----- Source data

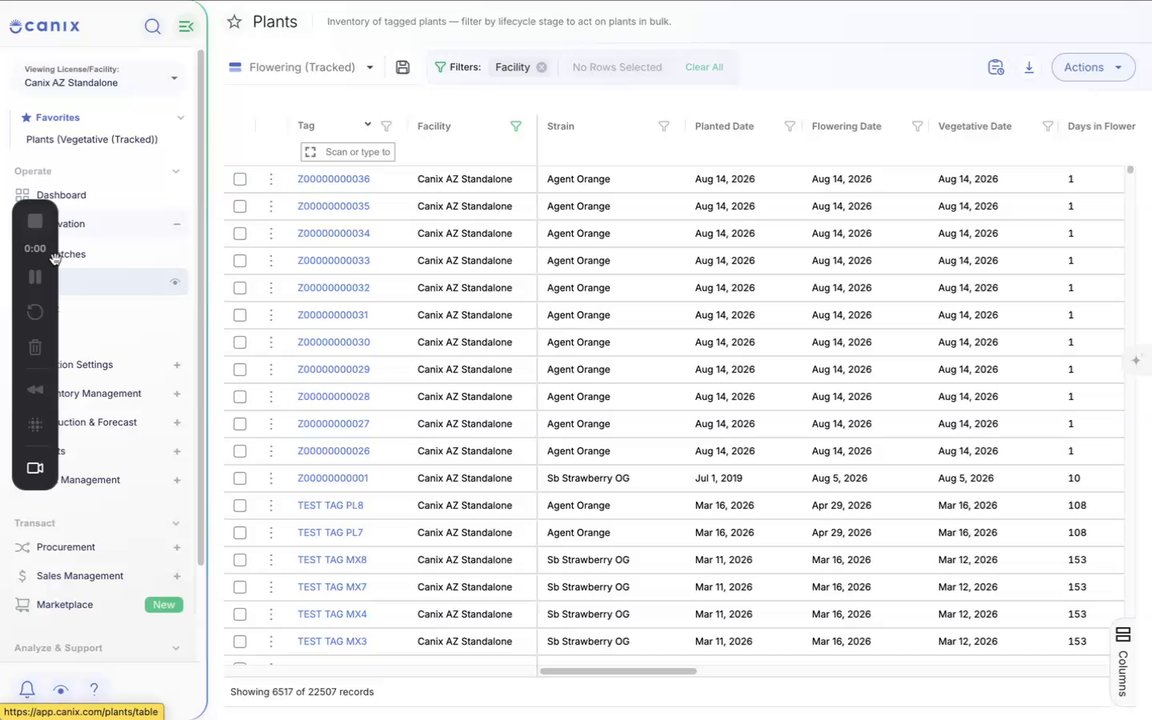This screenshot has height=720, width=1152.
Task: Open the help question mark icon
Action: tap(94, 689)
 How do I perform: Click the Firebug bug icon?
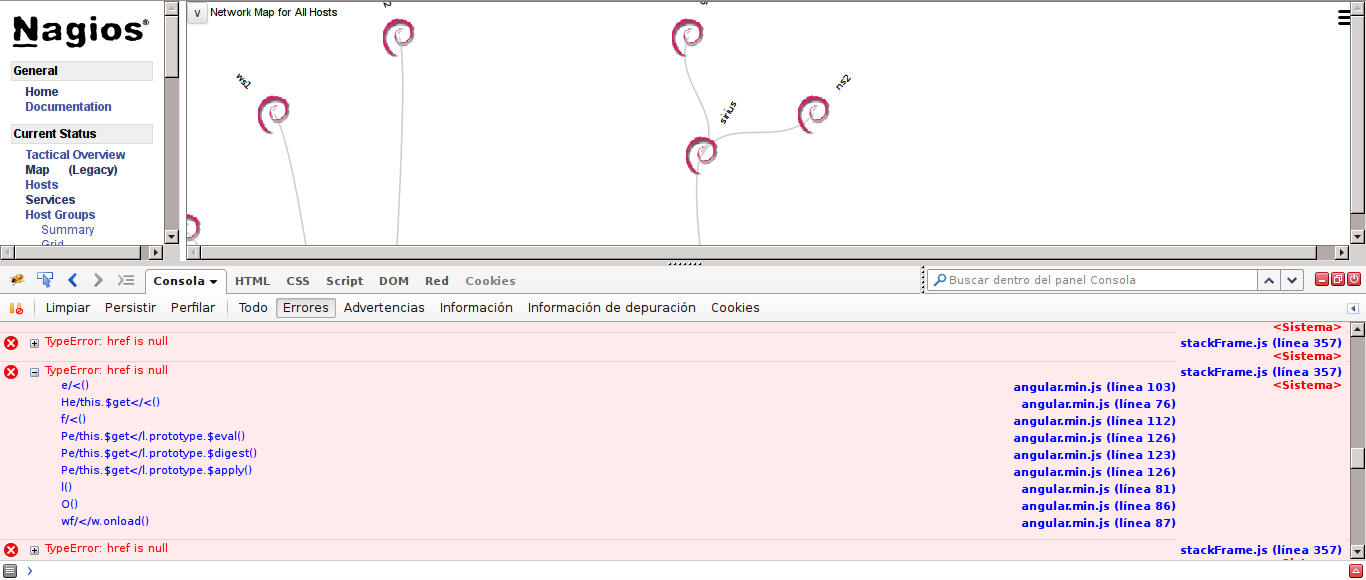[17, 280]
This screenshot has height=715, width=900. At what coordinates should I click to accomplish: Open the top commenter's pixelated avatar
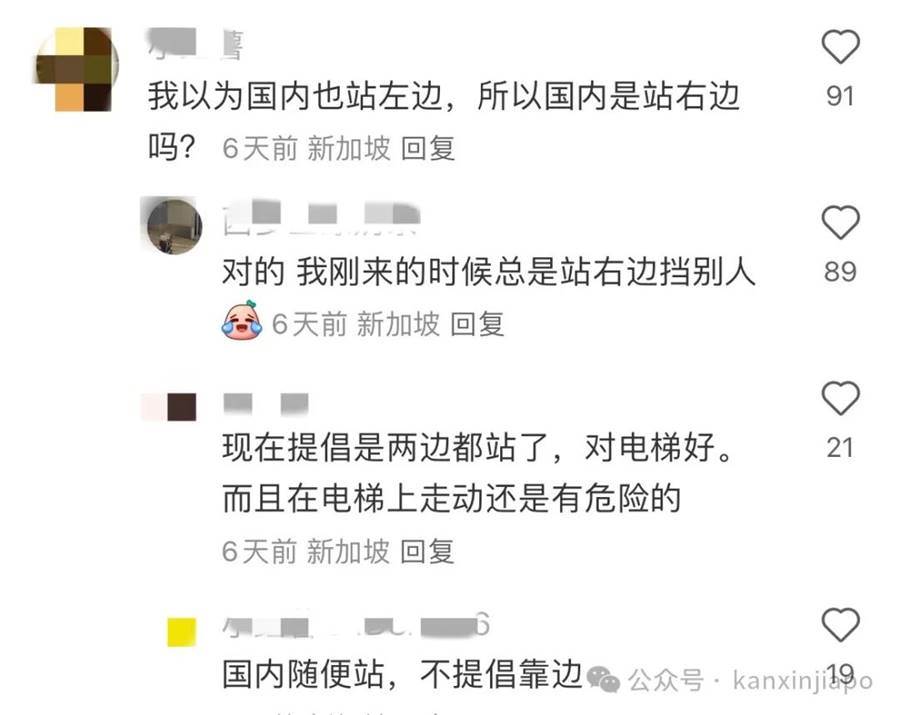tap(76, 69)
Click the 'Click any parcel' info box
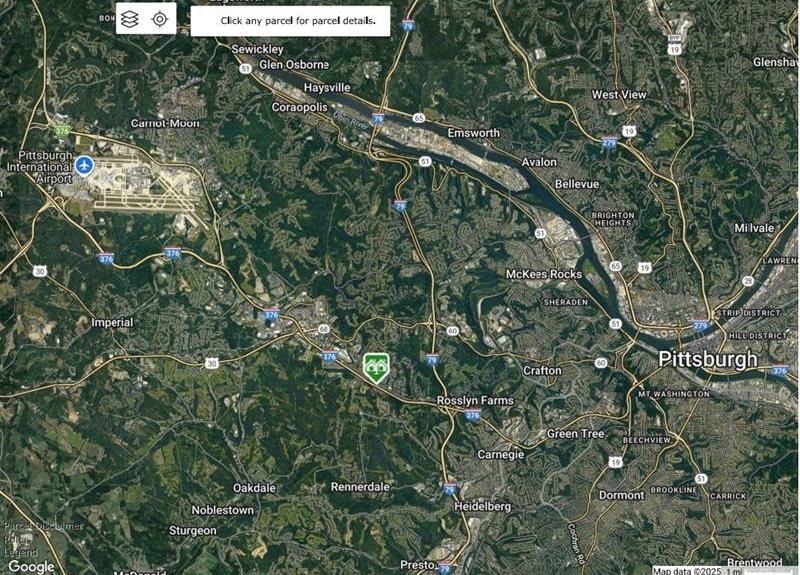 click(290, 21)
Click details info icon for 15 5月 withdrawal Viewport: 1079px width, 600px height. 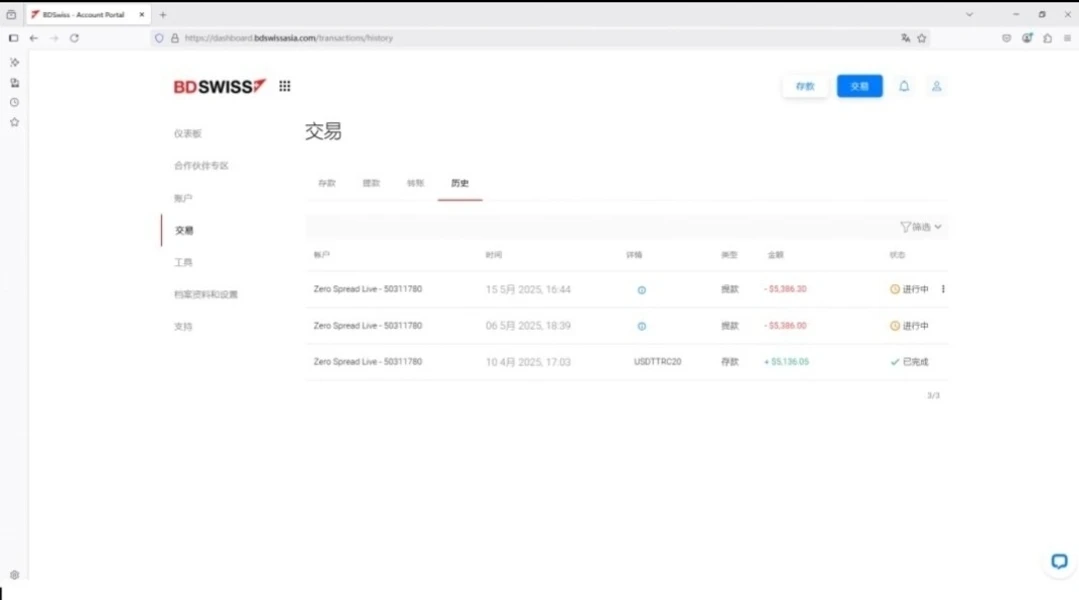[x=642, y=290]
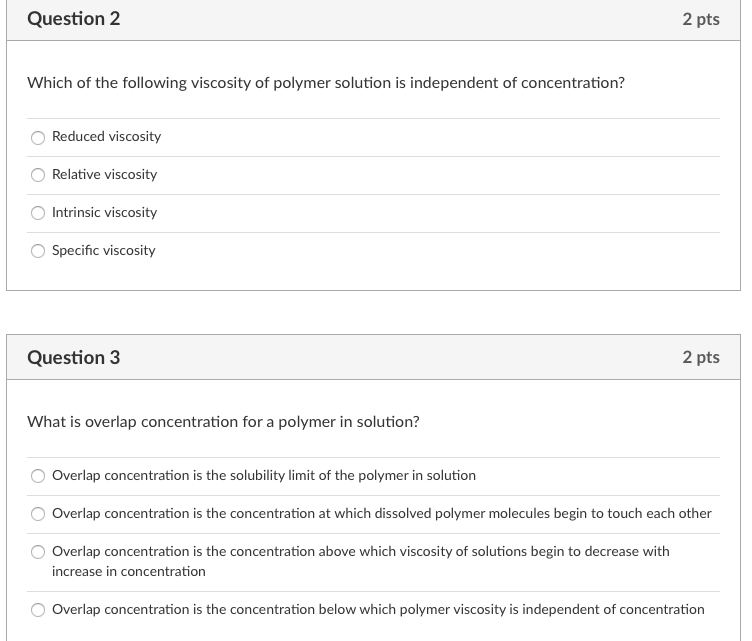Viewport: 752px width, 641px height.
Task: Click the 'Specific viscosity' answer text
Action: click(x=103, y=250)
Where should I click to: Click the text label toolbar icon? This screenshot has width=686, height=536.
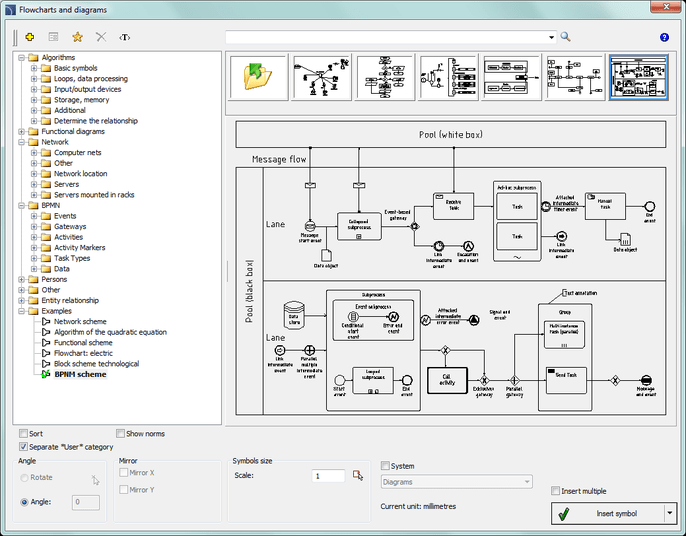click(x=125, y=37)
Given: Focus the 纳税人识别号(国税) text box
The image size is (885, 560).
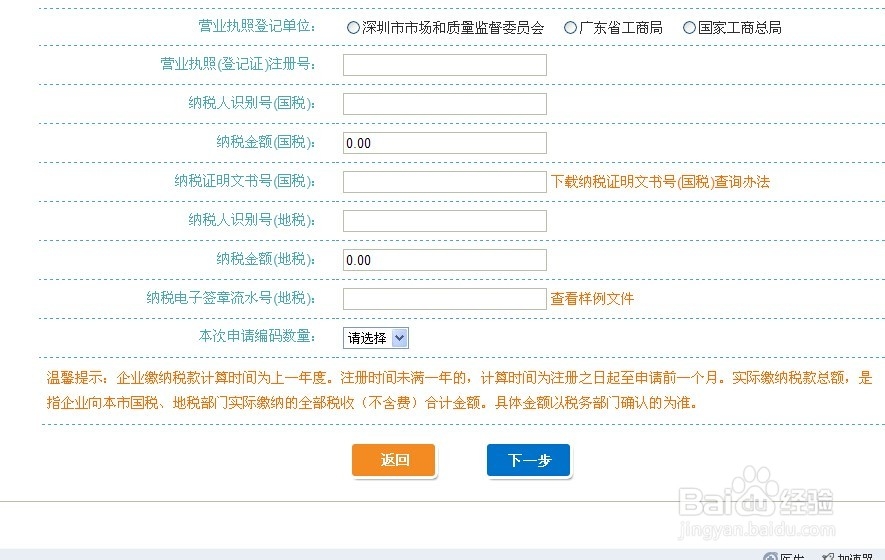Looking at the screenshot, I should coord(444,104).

----------

Short problem:
Can you lay out the records from the line with "This screenshot has height=715, width=900." up to and including the line with "click(290, 21)" as a two-column CSV with the columns record_text and answer, one row per record, each value in one quoted field with line breaks turned into spaces? Leave the pictures out.

Exercise output:
record_text,answer
"This screenshot has height=715, width=900. At what coordinates should I click to accomplish: Open the top commenter's pixelated avatar","tap(76, 69)"
"Click the 'Click any parcel' info box","click(290, 21)"